The FDA, in response, essentially agreed with all of these points though they were less clear about getting further Congressional authority for enforcement.  Probably a political battle they want to stay clear of for now.

So what can the public conclude from this?

The conclusion is that the mechanics of preparing REMS, getting buy-in from all stakeholders and approval from FDA are not working well at all.  The basics of REMS, namely, creating the appropriate components to minimize risk have not been worked out.  In fact, it is not clear anyone knows yet how to validate the components or whether they are working.  Doing meaningful, scientific comparisons of REMS vs no REMS seems to be a very difficult challenge that has not received too much discussion.  The implication is that the legislation putting REMS into place was not well thought out or tested and perhaps did not have any valid basis other than the hope that these are sound and reasonable requirements and should work.

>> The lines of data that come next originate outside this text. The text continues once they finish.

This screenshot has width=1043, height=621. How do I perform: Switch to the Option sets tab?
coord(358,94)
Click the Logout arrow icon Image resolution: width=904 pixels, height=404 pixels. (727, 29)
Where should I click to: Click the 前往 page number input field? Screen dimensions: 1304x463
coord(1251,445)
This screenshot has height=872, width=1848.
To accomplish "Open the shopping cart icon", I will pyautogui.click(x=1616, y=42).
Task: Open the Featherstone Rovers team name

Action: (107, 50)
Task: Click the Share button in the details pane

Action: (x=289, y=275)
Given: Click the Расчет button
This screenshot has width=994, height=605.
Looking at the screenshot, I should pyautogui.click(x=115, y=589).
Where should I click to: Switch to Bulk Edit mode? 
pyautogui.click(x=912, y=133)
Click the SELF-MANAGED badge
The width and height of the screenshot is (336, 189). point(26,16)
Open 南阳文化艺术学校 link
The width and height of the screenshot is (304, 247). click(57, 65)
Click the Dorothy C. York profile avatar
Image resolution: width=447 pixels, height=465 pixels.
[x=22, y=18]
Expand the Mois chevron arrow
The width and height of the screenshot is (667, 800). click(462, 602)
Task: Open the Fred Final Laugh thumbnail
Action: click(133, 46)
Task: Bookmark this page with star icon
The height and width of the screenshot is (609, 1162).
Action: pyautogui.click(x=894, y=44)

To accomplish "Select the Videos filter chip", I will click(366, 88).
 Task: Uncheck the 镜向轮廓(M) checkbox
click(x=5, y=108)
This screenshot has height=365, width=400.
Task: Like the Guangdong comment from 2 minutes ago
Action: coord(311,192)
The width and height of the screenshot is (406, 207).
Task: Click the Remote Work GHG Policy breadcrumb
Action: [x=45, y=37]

Note that the report focuses on the mechanics of REMS preparation, negotiation and implementation.  It does not address the contents and whether any of the REMS have improved public health.  None of the recommendations address the public health impact of REMS; they only address the mechanics of obeying the law.

In a sense, REMS may be thought of as surrogate markers but not as actual indicators of improved public health.  We can and will measure whether x% of physicians and pharmacists were trained in REMS.  We can look at the number of patients who actually received and who (claimed to have) read the MedGuides. We can determine which pharmacies are dispensing drugs they should not dispense. We can see how many patients enrolled in a registry and so on. This is not unreasonable to do if not burdensome but it really is not relevant to public health.

What we have not shown, nor does it seem that we are even attempting to measure, is whether the public health has improved.  Are there fewer opiate overdoses or deaths? Are there fewer drug-related hospitalizations? Are there fewer women getting pregnant while teratogenic drugs?  This is the stuff we do care about and are not really measuring well if we measure at all.

The criticism in this report is muted and addresses mechanics not public health.

The first attempts by FDA at formal risk management date only to the 2002-2005 period (RiskMAPs). One might argue that only now, about 10 years after starting to think about how to really do benefit/risk evaluations, are we starting to get serious.  Let’s hope so.